### Objective
Turn everything in the material below, from the line containing "Where should I click to: Click the Content" down to the line containing "will (x=423, y=1734).", both included, into a numbered list with blank lines left out. Give only those lines.

• • •

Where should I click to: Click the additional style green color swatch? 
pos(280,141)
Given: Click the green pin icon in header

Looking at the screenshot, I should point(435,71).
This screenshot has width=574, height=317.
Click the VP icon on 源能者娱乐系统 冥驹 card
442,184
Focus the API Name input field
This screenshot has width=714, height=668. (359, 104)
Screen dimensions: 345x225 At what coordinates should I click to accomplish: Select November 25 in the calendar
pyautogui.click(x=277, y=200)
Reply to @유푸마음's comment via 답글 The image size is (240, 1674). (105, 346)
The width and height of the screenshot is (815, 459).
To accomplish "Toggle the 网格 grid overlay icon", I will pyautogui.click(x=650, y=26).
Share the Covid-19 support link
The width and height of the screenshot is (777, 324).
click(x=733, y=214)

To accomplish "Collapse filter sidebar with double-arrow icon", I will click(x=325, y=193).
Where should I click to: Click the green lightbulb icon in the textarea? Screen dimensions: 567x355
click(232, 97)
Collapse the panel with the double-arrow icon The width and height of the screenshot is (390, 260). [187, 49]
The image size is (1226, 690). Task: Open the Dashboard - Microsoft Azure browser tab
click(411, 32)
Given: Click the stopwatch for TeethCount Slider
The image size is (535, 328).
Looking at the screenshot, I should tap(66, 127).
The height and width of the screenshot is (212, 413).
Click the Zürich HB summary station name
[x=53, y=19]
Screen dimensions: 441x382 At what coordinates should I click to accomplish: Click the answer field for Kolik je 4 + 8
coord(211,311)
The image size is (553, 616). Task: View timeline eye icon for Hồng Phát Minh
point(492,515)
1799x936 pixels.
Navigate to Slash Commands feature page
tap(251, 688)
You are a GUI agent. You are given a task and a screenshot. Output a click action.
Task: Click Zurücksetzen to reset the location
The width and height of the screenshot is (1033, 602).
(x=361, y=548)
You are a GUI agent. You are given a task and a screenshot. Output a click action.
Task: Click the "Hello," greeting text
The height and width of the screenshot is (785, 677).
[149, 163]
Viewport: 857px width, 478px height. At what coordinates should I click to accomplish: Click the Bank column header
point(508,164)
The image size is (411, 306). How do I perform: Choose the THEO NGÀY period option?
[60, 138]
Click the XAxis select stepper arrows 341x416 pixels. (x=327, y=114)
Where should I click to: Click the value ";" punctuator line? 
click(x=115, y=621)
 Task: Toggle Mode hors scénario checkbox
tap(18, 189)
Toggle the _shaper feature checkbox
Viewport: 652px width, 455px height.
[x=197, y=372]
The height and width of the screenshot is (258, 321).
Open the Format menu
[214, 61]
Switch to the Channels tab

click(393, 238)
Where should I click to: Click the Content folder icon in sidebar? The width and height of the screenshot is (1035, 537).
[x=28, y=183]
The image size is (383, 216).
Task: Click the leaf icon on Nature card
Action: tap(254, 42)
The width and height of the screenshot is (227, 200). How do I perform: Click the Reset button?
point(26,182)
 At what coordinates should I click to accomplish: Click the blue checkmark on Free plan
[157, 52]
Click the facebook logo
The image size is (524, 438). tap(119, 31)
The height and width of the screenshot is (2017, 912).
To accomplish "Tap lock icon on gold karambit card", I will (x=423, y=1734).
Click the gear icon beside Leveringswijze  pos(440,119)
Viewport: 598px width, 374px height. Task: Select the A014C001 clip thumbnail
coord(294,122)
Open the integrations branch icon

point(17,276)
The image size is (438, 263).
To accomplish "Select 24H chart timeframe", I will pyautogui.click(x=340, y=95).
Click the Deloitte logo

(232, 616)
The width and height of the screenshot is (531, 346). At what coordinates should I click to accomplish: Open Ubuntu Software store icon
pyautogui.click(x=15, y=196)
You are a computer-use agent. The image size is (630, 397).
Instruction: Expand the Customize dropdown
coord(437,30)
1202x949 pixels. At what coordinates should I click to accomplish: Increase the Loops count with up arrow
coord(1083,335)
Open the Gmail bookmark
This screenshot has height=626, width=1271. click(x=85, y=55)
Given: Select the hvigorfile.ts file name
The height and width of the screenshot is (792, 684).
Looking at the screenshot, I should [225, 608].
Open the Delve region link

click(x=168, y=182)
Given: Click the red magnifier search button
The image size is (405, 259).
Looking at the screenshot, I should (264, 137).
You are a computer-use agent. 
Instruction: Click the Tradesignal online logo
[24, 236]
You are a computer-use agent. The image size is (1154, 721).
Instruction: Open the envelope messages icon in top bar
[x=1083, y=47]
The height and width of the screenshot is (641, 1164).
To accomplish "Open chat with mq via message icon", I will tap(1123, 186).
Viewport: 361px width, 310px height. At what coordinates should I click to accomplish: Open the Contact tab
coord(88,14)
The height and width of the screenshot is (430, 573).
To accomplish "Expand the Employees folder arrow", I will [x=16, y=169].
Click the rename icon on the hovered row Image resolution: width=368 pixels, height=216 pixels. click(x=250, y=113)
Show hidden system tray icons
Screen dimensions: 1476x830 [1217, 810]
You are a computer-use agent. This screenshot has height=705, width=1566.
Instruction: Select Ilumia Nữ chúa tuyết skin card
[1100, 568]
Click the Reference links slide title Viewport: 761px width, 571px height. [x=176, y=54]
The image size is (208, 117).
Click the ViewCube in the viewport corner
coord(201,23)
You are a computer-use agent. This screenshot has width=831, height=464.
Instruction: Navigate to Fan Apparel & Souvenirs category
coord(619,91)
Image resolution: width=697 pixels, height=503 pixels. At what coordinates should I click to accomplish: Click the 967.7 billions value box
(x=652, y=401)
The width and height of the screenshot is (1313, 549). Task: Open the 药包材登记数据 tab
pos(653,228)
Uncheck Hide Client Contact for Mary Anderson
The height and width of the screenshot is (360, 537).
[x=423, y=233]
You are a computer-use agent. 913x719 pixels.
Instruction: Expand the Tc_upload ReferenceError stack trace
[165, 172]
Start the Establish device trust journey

• • •

### Full answer
1. Where should I click to: Click the Content folder icon in sidebar? The width and height of the screenshot is (1035, 537).
2. [x=28, y=183]
3. The image size is (383, 216).
4. Task: Click the leaf icon on Nature card
5. Action: tap(254, 42)
6. The width and height of the screenshot is (227, 200). How do I perform: Click the Reset button?
7. point(26,182)
8.  At what coordinates should I click to accomplish: Click the blue checkmark on Free plan
9. [157, 52]
10. Click the facebook logo
11. The image size is (524, 438). tap(119, 31)
12. The height and width of the screenshot is (2017, 912).
13. To accomplish "Tap lock icon on gold karambit card", I will (x=423, y=1734).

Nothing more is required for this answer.